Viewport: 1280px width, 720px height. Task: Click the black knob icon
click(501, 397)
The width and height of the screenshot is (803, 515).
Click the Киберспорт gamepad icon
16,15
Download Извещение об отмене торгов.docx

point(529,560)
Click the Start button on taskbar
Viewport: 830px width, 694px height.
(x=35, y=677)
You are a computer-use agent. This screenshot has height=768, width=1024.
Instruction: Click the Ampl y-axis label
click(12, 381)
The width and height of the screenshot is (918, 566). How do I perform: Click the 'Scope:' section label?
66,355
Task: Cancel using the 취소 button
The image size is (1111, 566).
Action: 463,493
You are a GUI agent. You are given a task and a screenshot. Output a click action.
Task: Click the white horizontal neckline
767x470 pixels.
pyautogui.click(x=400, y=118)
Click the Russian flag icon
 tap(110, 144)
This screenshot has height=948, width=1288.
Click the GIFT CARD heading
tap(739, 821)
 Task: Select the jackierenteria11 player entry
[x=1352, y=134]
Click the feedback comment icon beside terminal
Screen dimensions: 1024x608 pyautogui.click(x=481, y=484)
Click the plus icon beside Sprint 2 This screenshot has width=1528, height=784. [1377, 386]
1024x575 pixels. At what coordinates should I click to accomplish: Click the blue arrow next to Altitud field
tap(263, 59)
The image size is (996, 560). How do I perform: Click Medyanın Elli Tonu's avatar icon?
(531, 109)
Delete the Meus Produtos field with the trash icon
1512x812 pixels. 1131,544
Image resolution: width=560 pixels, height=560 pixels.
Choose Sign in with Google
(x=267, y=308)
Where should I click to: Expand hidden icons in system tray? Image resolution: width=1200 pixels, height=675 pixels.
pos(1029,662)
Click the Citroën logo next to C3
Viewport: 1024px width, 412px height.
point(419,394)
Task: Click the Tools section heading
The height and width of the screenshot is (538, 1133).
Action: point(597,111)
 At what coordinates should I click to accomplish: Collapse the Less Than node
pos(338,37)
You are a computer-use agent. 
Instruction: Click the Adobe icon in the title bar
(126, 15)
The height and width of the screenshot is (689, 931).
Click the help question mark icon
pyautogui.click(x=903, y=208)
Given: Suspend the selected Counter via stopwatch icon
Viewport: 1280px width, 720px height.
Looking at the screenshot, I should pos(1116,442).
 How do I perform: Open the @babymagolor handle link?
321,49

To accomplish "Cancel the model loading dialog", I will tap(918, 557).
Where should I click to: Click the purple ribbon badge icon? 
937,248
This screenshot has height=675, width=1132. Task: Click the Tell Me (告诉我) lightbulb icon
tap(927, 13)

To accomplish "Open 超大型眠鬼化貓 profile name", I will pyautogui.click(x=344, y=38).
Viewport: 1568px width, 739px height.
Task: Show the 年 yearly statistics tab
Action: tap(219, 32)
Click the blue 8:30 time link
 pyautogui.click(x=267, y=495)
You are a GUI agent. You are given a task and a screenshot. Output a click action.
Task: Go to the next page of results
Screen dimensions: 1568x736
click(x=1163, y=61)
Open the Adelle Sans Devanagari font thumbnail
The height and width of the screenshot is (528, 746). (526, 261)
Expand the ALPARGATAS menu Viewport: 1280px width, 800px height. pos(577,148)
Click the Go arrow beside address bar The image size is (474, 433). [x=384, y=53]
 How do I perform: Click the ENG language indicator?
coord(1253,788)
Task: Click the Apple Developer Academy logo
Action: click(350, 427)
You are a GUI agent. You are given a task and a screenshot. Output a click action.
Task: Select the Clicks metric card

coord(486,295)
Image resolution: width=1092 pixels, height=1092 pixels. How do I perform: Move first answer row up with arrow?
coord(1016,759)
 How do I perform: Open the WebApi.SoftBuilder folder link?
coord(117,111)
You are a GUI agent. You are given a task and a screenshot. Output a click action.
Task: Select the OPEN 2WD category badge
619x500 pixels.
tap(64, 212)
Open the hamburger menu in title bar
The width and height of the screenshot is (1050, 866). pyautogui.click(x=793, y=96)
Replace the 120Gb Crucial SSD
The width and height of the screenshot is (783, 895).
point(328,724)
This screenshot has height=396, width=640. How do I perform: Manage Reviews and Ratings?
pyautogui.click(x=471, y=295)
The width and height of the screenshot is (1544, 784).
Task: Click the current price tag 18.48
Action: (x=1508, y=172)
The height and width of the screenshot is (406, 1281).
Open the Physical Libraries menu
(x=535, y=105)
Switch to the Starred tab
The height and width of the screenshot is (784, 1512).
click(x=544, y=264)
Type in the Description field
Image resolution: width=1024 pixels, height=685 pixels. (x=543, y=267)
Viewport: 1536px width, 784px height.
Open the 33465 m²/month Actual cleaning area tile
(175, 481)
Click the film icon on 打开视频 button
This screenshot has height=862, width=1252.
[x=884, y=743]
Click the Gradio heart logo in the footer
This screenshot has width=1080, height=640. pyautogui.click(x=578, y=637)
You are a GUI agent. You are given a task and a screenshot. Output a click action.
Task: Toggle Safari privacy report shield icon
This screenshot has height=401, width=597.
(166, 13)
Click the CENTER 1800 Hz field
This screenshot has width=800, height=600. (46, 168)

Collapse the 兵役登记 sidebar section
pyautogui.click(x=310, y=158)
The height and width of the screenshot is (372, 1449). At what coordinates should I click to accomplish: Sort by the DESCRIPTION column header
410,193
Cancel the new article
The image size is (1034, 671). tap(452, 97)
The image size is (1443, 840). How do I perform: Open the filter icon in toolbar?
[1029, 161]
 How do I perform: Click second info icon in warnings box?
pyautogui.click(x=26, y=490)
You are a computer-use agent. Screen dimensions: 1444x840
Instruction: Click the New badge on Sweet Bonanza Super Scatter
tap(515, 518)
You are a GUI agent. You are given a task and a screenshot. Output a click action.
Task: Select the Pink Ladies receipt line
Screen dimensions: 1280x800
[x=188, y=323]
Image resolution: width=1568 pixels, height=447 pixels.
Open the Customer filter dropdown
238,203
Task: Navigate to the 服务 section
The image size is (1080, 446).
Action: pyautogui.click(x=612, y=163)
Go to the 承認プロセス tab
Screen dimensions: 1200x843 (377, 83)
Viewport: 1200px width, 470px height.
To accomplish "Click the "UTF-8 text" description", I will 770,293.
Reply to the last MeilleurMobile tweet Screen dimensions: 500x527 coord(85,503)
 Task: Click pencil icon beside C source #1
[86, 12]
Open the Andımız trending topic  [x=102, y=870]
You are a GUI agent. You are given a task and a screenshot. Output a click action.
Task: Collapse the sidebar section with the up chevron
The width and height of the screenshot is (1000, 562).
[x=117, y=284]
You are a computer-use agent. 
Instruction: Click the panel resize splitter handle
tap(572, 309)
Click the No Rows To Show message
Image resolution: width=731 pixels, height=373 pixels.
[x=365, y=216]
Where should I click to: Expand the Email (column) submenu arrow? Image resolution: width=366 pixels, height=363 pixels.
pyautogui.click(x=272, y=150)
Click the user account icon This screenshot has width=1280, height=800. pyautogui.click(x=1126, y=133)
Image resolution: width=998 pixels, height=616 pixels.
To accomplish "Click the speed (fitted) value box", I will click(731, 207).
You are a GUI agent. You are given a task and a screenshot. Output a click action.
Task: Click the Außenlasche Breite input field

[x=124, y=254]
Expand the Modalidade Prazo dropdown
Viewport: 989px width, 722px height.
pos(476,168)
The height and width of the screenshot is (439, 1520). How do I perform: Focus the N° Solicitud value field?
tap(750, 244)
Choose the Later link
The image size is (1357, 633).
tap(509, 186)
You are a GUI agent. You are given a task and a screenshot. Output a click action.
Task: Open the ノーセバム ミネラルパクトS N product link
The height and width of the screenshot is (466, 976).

* **Problem description**
The answer is the run of lines above from the line containing "Task: Select the OPEN 2WD category badge" through the line containing "Switch to the Starred tab", copied exactly and alone.

* **Task output**
Task: Select the OPEN 2WD category badge
619x500 pixels.
tap(64, 212)
Open the hamburger menu in title bar
The width and height of the screenshot is (1050, 866). pyautogui.click(x=793, y=96)
Replace the 120Gb Crucial SSD
The width and height of the screenshot is (783, 895).
point(328,724)
This screenshot has height=396, width=640. How do I perform: Manage Reviews and Ratings?
pyautogui.click(x=471, y=295)
The width and height of the screenshot is (1544, 784).
Task: Click the current price tag 18.48
Action: (x=1508, y=172)
The height and width of the screenshot is (406, 1281).
Open the Physical Libraries menu
(x=535, y=105)
Switch to the Starred tab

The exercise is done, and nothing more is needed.